Zur schlimmsten Zeit des tadschikischen Bürgerkrieges, im April 1993, kontrollierten schon die Regierungsmilizen Kurgan-Teppe, aber niemand kontrollierte sie. Sie raubten und plünderten, und sie suchten nach jungen Mädchen, vor allem nach jenen aus dem Clan, der der Opposition nahe stand, dem Clan Saida Raschidowas. Sie war damals 14 Jahre alt. Ihr Vater berichtet über diese Zeit: „Wir haben sie Murat* zur Frau gegeben. Was sollten wir denn machen? Mit meinen eigenen Augen habe ich gesehen, wie Mädchen damals vergewaltigt und auf die Straße geworfen wurden.“ Murat nahm Saida mit nach Hause, ließ einen Mullah kommen und heiratete sie.

„Von Anfang an habe ich Murat gehasst. Er ging morgens weg und kam erst spät in der Nacht zurück. Während er weg war, hat er mich in der Wohnung eingesperrt. Erst als ich meinen zweiten Sohn bekam, hat er manchmal die Tür offen gelassen.“ Manchmal habe sie drei, vier Monate das Haus nicht verlassen.
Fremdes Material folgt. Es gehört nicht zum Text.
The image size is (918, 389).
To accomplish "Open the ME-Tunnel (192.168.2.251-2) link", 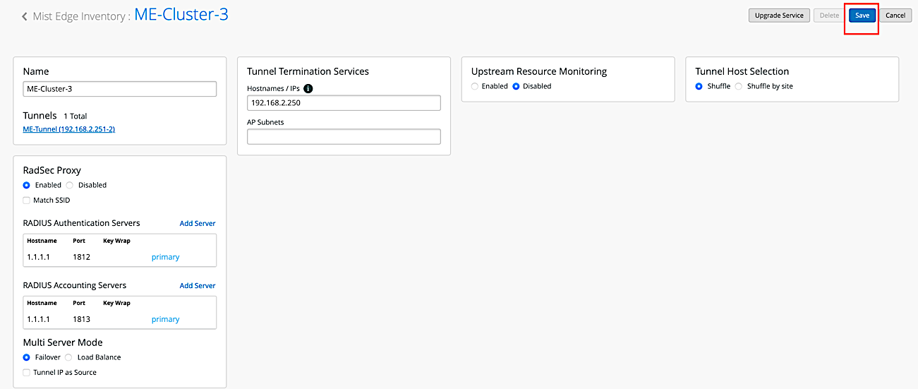I will [68, 130].
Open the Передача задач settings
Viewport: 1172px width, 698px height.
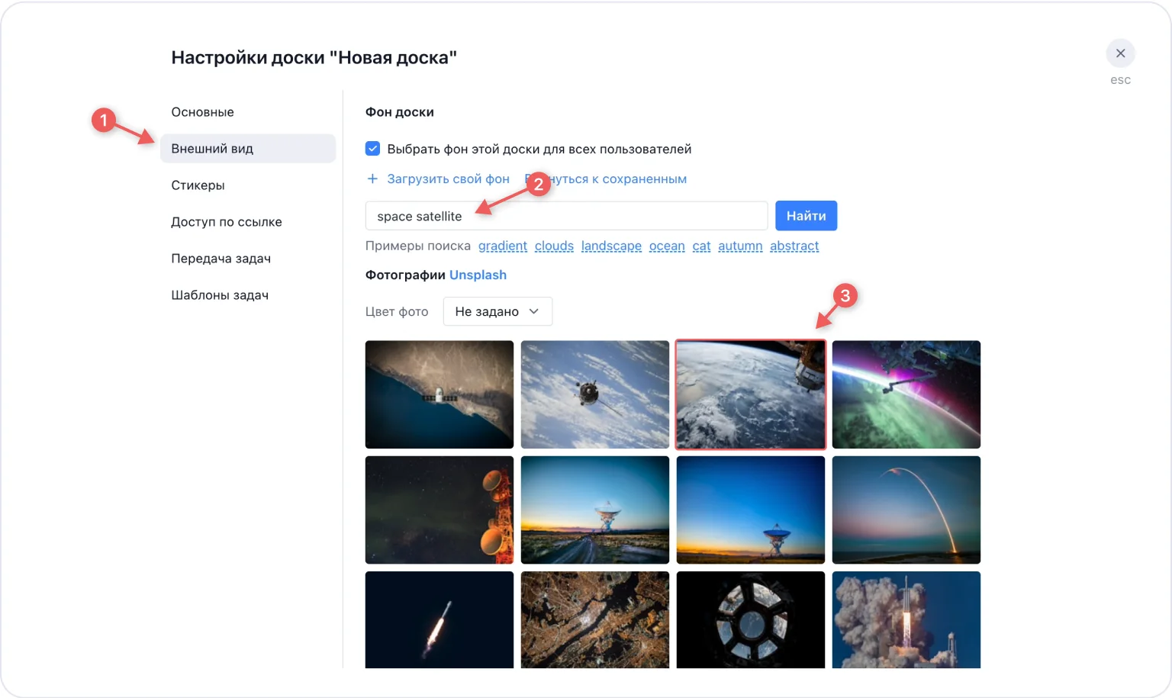click(x=221, y=258)
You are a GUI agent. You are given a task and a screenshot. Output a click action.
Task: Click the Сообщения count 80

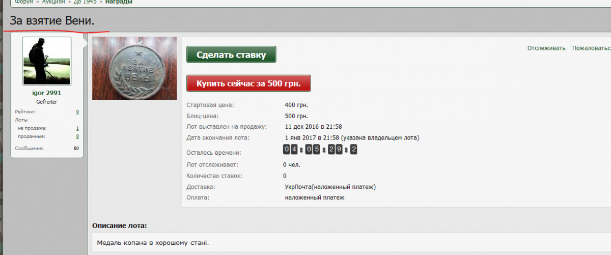(76, 148)
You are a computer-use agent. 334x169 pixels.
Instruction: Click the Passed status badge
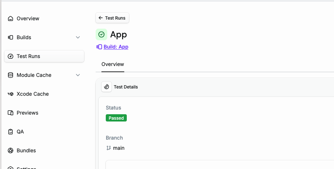click(116, 118)
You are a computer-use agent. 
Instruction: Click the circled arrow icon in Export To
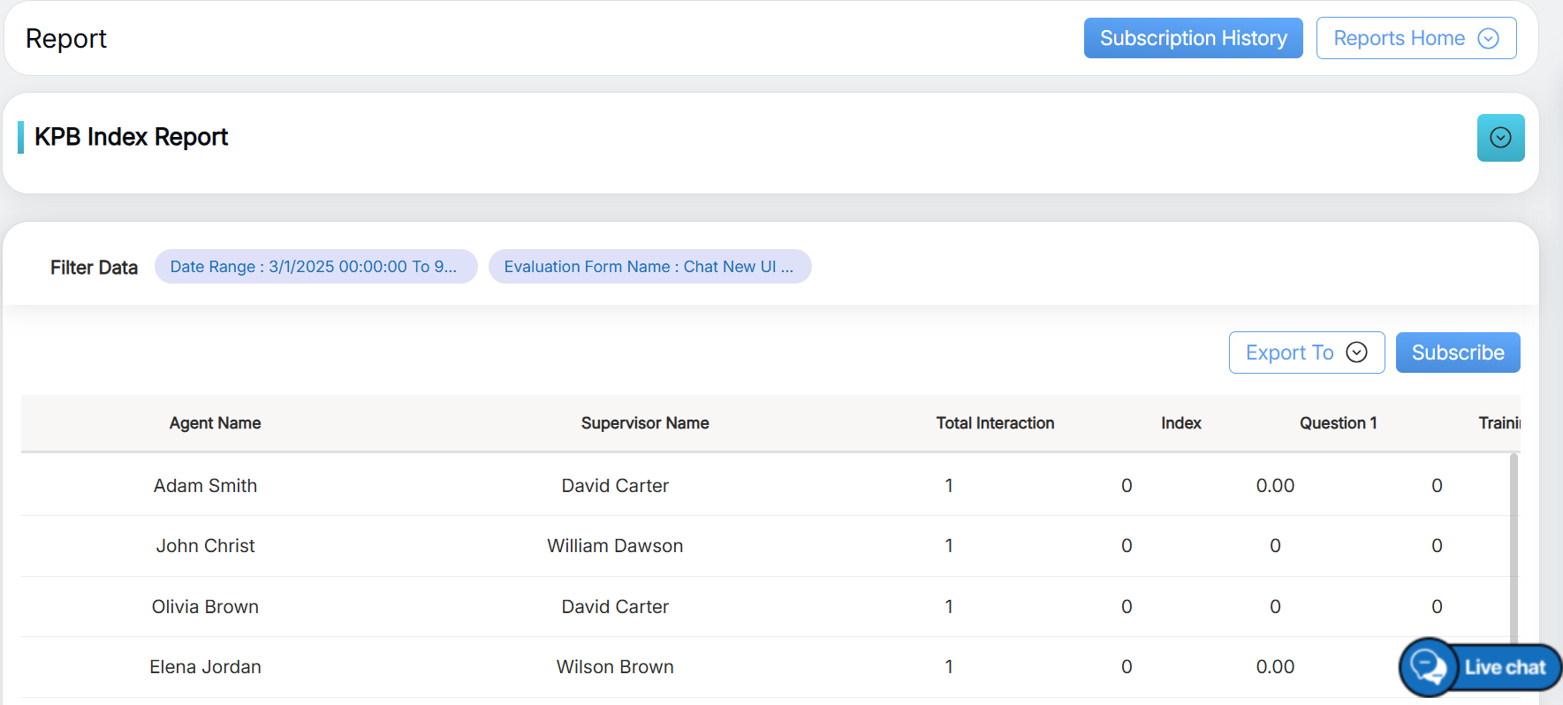pos(1356,353)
Murat ist ein „neuer Tadschike“. So nennt man hier die Oligarchen, die nach dem Zerfall der sozialistischen Wirtschaft schnell ans große Geld gekommen sind. In der alten Zeit arbeitete Murat in einer Fabrik, aber während des Bürgerkrieges war sein Bruder einer der mächtigsten Kommandanten Kurgan-Teppes. Als der Bruder Hoteldirektor wurde, so lautet eine der stadtbekannten Geschichten über ihn, verkaufte Murat dort 300 Teppiche. Heute hat er ein großes Geschäft. Von Lebensmitteln bis zur Elektronik ist dort alles zu haben.
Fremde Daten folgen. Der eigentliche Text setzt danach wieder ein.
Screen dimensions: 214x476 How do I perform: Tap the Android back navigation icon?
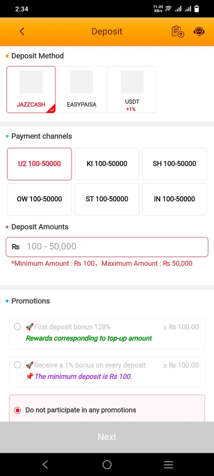pyautogui.click(x=45, y=464)
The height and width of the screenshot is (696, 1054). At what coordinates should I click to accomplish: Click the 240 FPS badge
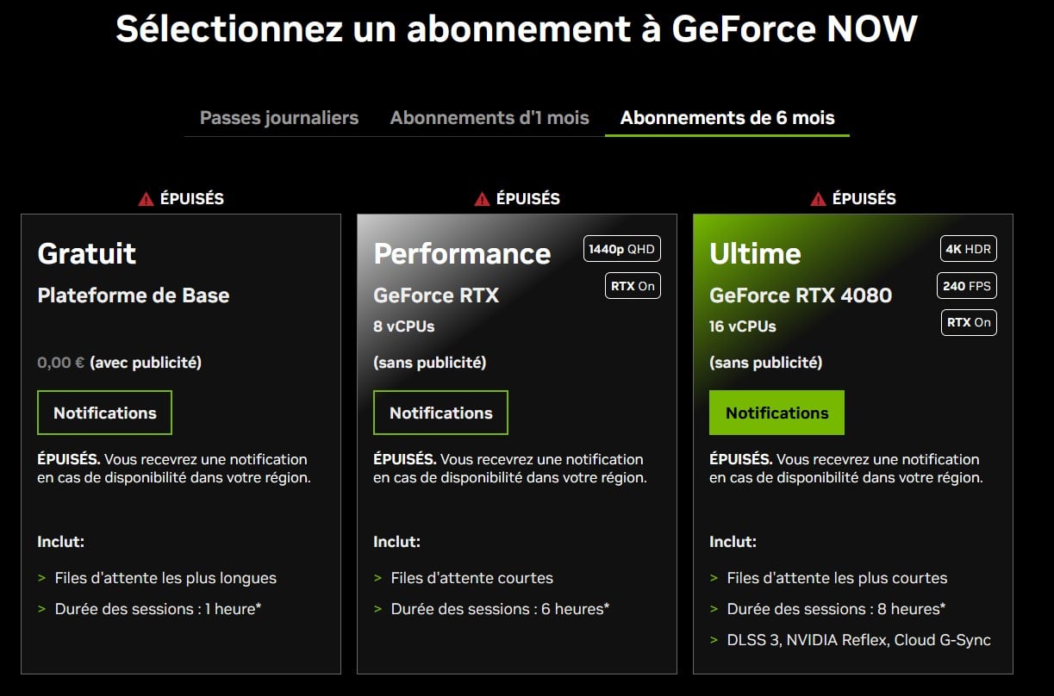tap(966, 286)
„Er hat mich oft geschlagen“, sagt Saida Raschidowa. „Einmal, als seine zweite Frau bei uns angerufen hat, so schlimm, dass ich bewusstlos wurde. Ich war gerade schwanger. Ich bin erst aufgewacht, als der Notarzt zu uns kam und mir mit einem Spatel den Mund aufhebelte.“

Gewalt ist in vielen Familien in Zentralasien nichts Außergewöhnliches. Nach der Umfrage eines usbekischen Regierungsinstituts betrachten über 60 Prozent der Frauen in diesem Land Gewalt in der Ehe als „normale Situation“. Und das Frauenzentrum in der nordtadschikischen Stadt Chudschand hat eine Umfrage veröffentlicht, in der 91 Prozent der Befragten Gewalt in den Familien als bekanntes Phänomen angaben.
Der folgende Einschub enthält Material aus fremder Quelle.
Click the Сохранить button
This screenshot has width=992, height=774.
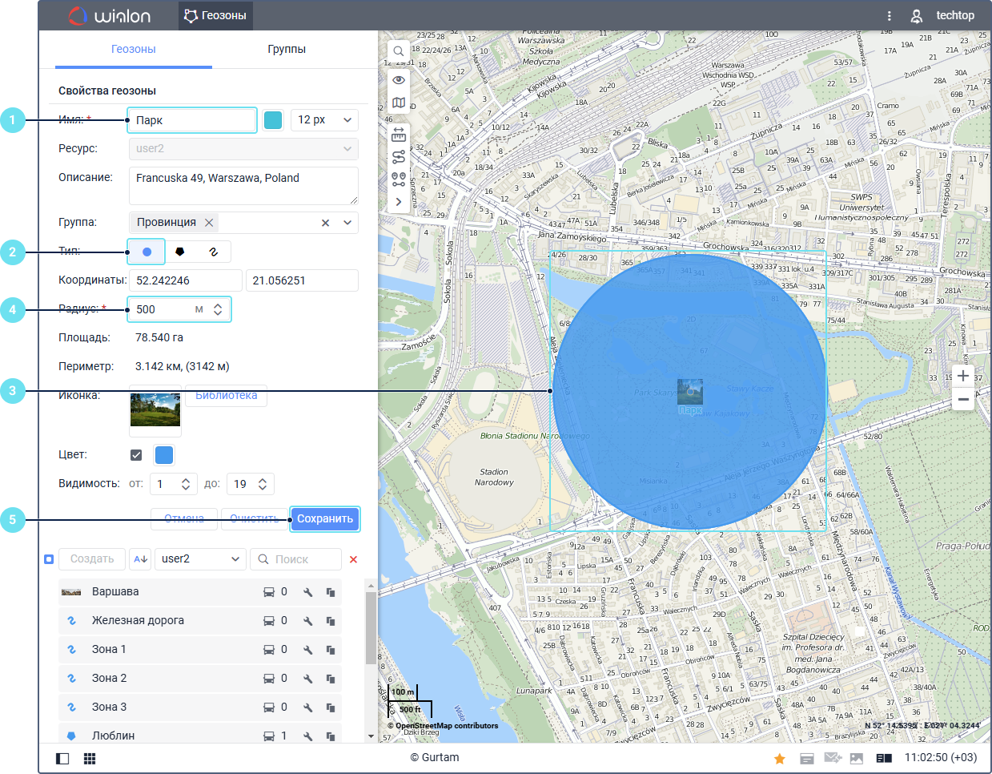[324, 519]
„Das muss nicht zwangsläufig immer physische Gewalt sein“, erklärt der Psychologe Davron Muhamedow. „Bei uns ziehen die neu verheirateten Frauen in den Haushalt des Mannes. Manchmal sind sie die zweite oder dritte Ehefrau. Alle schicken sie herum und schikanieren sie. Und Kerosin gibt es in jedem Haushalt. Von Schlaftabletten oder einer anderen Art sich umzubringen wissen diese Frauen nichts.“

Im vergangenen Jahr hat sich Saida Raschidowa von ihrem Mann getrennt. Solange sie niemand nach ihrer Ehe fragt, lacht sie viel. Mit Hilfe des Frauenzentrums hat sie das Sorgerecht für ihre fünf Kinder erstritten sowie einen kleinen Unterhalt und eine bescheidene Wohnung. Wenn jemand auf ihre Kinder aufpassen kann, arbeitet sie als Aushilfskraft in einem Café. Aber das Geld reicht nicht.

Als sie ihren Mann verließ, fragte ihr Vater, warum sie nicht eher erzählt hat, wie sie litt. „Aber sie sagte: ‚So werden doch Frauen erzogen‘ “, berichtet ihr Vater. Die Eltern leben noch immer in der alten Kolchose, zwei Kilometer außerhalb der Stadt. Eine löchrige Straße, so breit wie ein Feldweg, führt dorthin.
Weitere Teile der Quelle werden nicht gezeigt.